OBJECTIVE: To assess risk factors for gastroesophageal reflux disease (GERD) in very low birth weight infants with bronchopulmonary dysplasia. METHODS: A case-control study was carried out in 23 cases and 23 control subjects with bronchopulmonary dysplasia submitted to 24-hour esophageal pH monitoring between January 2001 and October 2005. Cases and controls were compared for gestational age, birth weight, gender, use of antenatal steroids, duration of assisted ventilation, duration of oxygen therapy, length of gastric tube use, administration of xanthines, postconceptual age, and weight at esophageal pH monitoring. Multiple logistic regression analysis was used to establish the odds ratio(OR) with a 95 percent confidence interval (95 percentCI). RESULTS: None of the groups (with and without GERD) showed statistically significant differences in terms of demographic variables and postnatal outcome, use of antenatal and postnatal corticosteroids, or in terms of caffeine use and duration of mechanical ventilation and oxygen therapy.
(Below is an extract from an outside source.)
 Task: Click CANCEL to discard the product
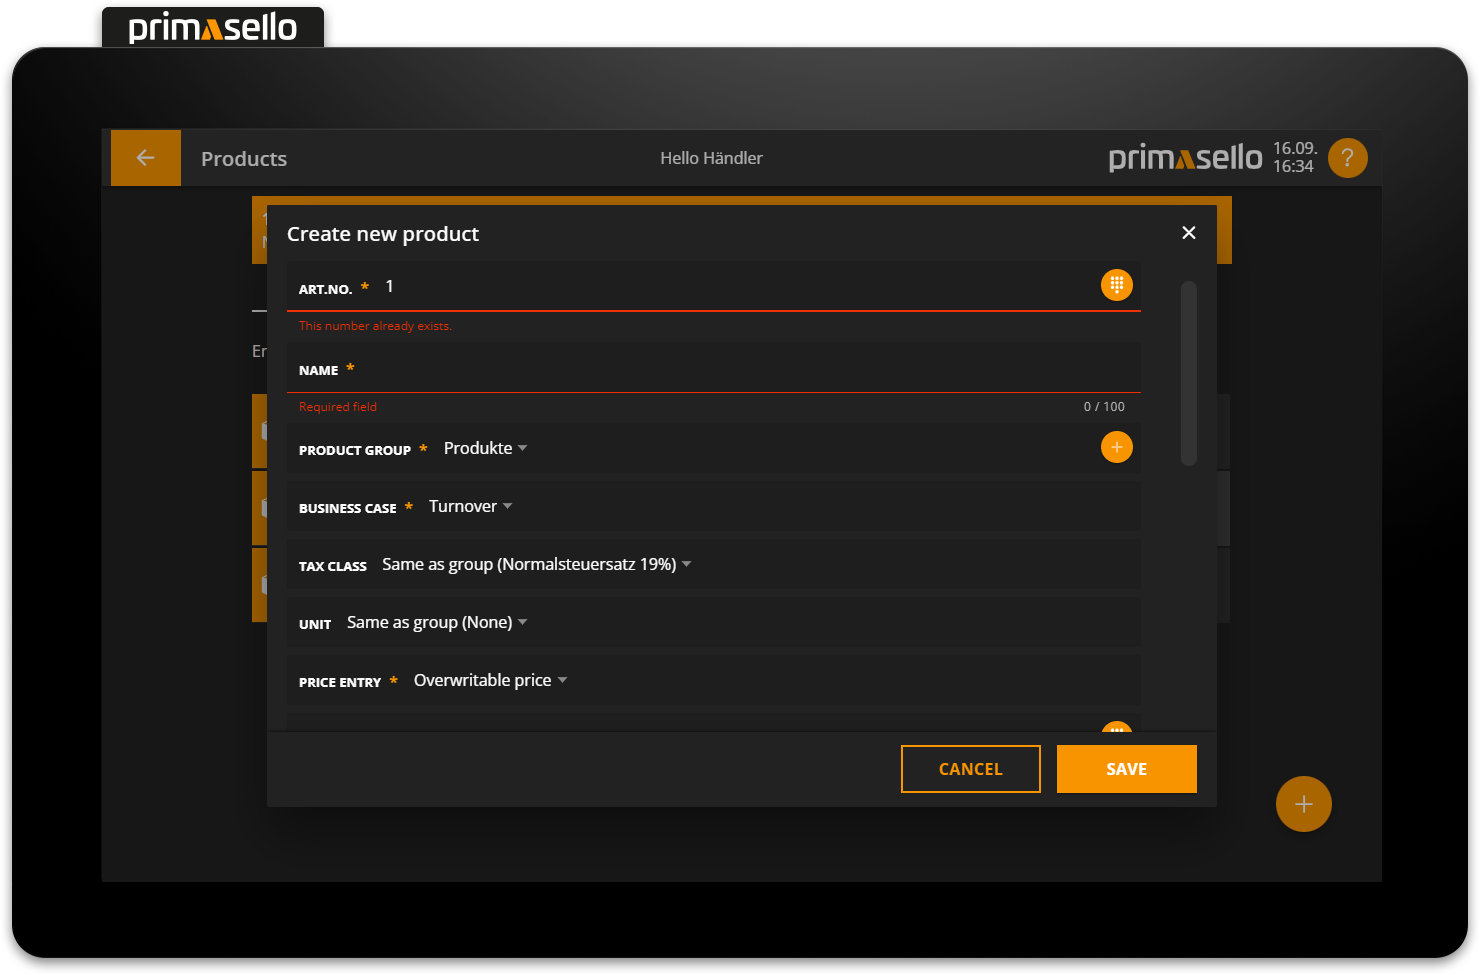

However, feeding intolerance (OR = 6.55; 95 percentCI 1.05-40.8) and length of gastric tube use (OR = 1.67; 95 percentCI 1.11-2.51) turned out to be risk factors for GERD. Postconceptual age at the time of pH monitoring (OR = 0.02; 95 percentCI < 0.001-0.38) was regarded as a protective factor against GERD. CONCLUSION: The data obtained allow inferring that prolonged gastric tube use and feeding intolerance increase the risk for GERD. On the other hand, older postconceptual age at the time of pH monitoring reduces the risk for GERD in preterm infants with bronchopulmonary dysplasia weighing less than 1,500 g.